THE HOUR BEFORE THAT RADIANT DAWN DAWN? By P.N.BENJAMIN
Coordinator, BIRDMany in this country, millions upon millions, would certainly 
like to ring out the old and ring in the new with new hopes and expectations. 
Indians wish that the he spectre of violence and terrorist attacks and 
killings, natural calamities, impoverishment, unemployment, fratricidal 
clashes, caste and communal violence must disappear and should not keep company 
with us in our journey ahead. True, to begin the New Year with forebodings may 
sound like a pessimist’s pastime. But we must face it with buoyant 
self-confidence. And the stout-hearts among us should not lose hope. There is 
distress all over the country. The reality, grim and grinding, beckons the 
nation to a desperate prospect. Deep-rooted fatalism, dumb acceptance of 
misery, a raging sea of poverty, and a few islands of vulgar luxury, inhabited 
by a few who behave as if nothing has happened. It is too deep for tears. And 
this should disturb every sensitive Indian. The cancers that have grown in the 
vitals of India are so horrendous that whole limbs may decay and die before 
some sort of curative effort succeeds in the rest of the system. Corruption has 
become so entrenched that all of us justify it as a fact of global life. It is 
a situation where "the best lack all conviction/ And the worst are full of 
passionate intensity/The things fall apart/The centre cannot hold/Mere anarchy 
loosed upon the world". It is the winter of our discontent. Caught in the 
immediacy of the present we may be agonizing over these maladies. But, there is 
still hope. "There is an ebb and tide in the affairs of man. Things will 
change". This may be the darkest hour before the radiant dawn. God has not gone 
bankrupt. He can make the blind see, the deaf hear and the lame cross the 
mountain. If past is any pointer to the future, there is indeed hope. There is 
resilience in our people, which no combination of adversities can kill. Our 
ideals and principles might appear to be in eclipse. But, eclipses are 
short-lived. In an atmosphere surcharged with cynicism on the one hand and 
despair on the other, we would do well to remind ourselves that our present 
predicament is not unique. There was a time when many Indians sold their souls 
to foreign overlords and many among us despaired of ever liberating the country 
from the grip of foreign rule and from the corruption it bred. Yet, our leaders 
were able to dispel the gloom when it was at its darkest and to show the way 
not only to freedom from foreign rule, but also from the vices that polluted 
public life. Yes, India in the past has seen many a crisis. But, the country 
lives on. The present ordeal too will pass and the country will again resume 
the path of progress. If one has eyes to see and ears to hear, this country is 
moving. It is bestirred by new urges. There is intense heart-searching, groping 
in the dark – not out of despair, but in the earnest hope of finding a way out. 

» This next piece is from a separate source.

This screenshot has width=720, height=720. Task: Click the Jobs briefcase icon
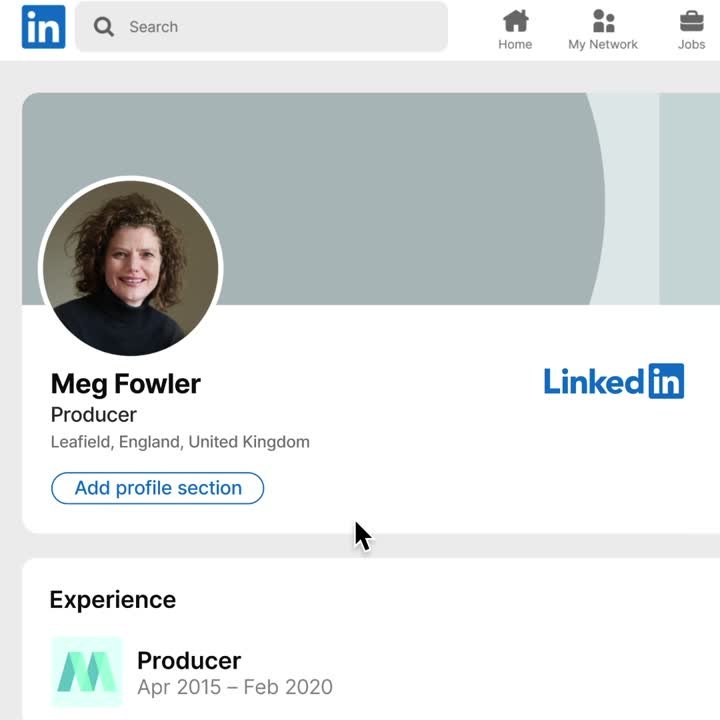click(x=691, y=21)
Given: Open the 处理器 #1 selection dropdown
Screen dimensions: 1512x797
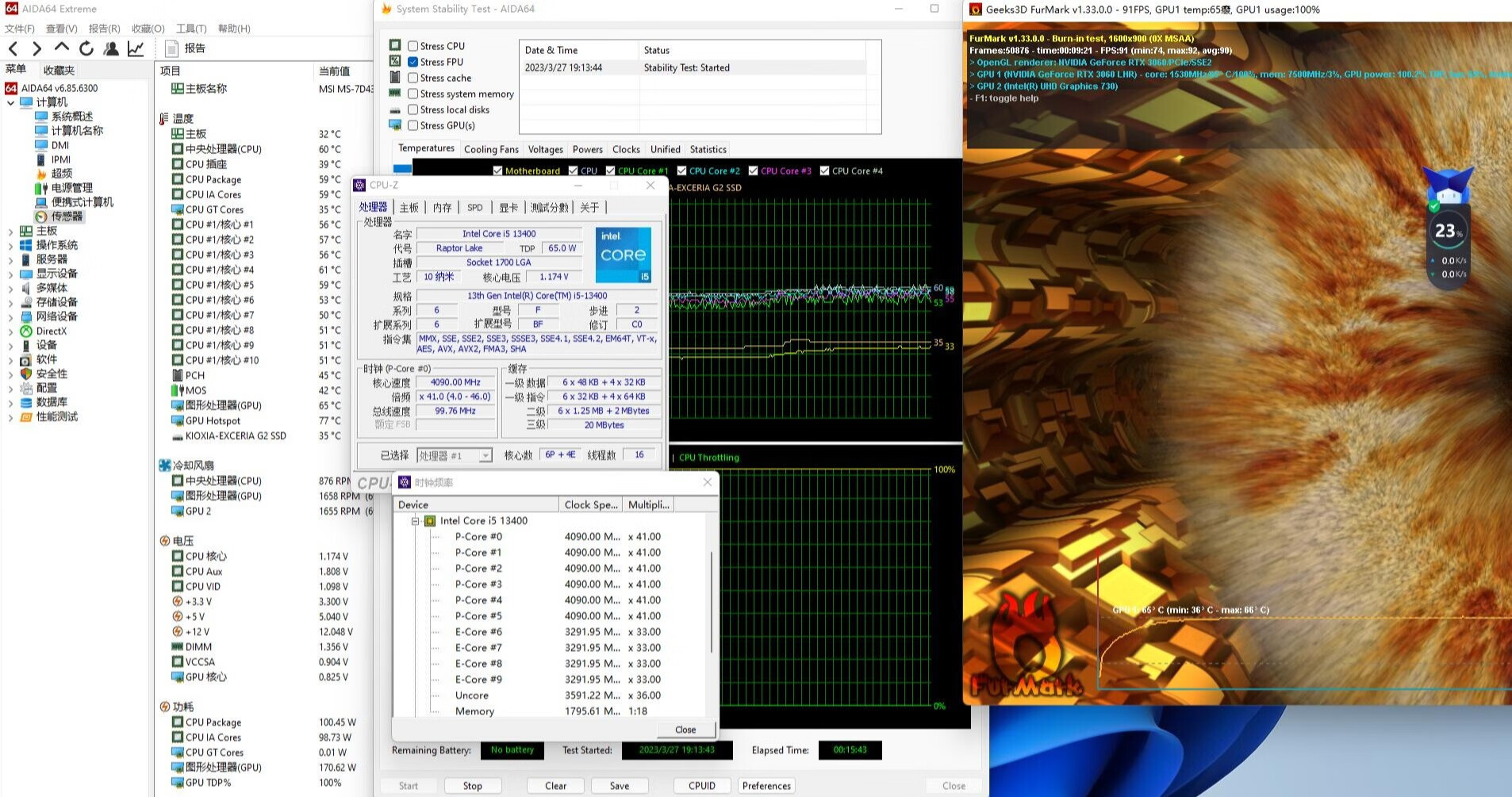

The old value system has collapsed, but already an intense search has begun for 
new values for the establishment of a new morality in public life. Go out 
anywhere, amidst the din and bustle of the factory or vast expanses of the 
fields, in the beehive of busy offices or in the boisterous, crowded campuses – 
among men, women, the young and the old – you will hear a thousand and one 
questions why things have gone wrong and what’s the way out of it. Dedicated 
men and women, sacrificing comfort and many allurements of the consumerist 
society are building a new India in the remote villages and hilly regions of 
this vast land of ours. There abound in this country today men and women of 
finest moral qualities, experts in their respective fields seeking to advance 
the frontiers of knowledge and to serve the community by disseminating it to 
the public. They are playing their role in the building of this great country 
and are sharers, in common with others, in the triumphs and setbacks that come 
their way. The present with all its unhappiness and misery will pass. It is the 
future that counts and it is that future that beckons us. How will you answer 
that call? The saga of such endeavours is hardly publicised by the media 
addicted to the burlesque of present-day politics and the accompaniments of 
permissive morality, addiction to vicarious violence, and erotic and narcotic 
fantasies. In the prevailing darkness they move about like figures in 
silhouettes; soon the sun shall arrive and identify them, and among them shall 
be seen new leaders with a new message of enriched patriotism and a new resolve 
to make this land of ours a better place to live in. They give us reasons for 
hope. Hope, where there is despair. Light, where there is darkness. Joy, where 
there is sadness. Beyond the winter of our discontent and despondence, there 
must be the Spring of Hope! Yes, the New Year is upon us. Is it going to be 
different from the old? Come, let us make it the hour before that radiant dawn.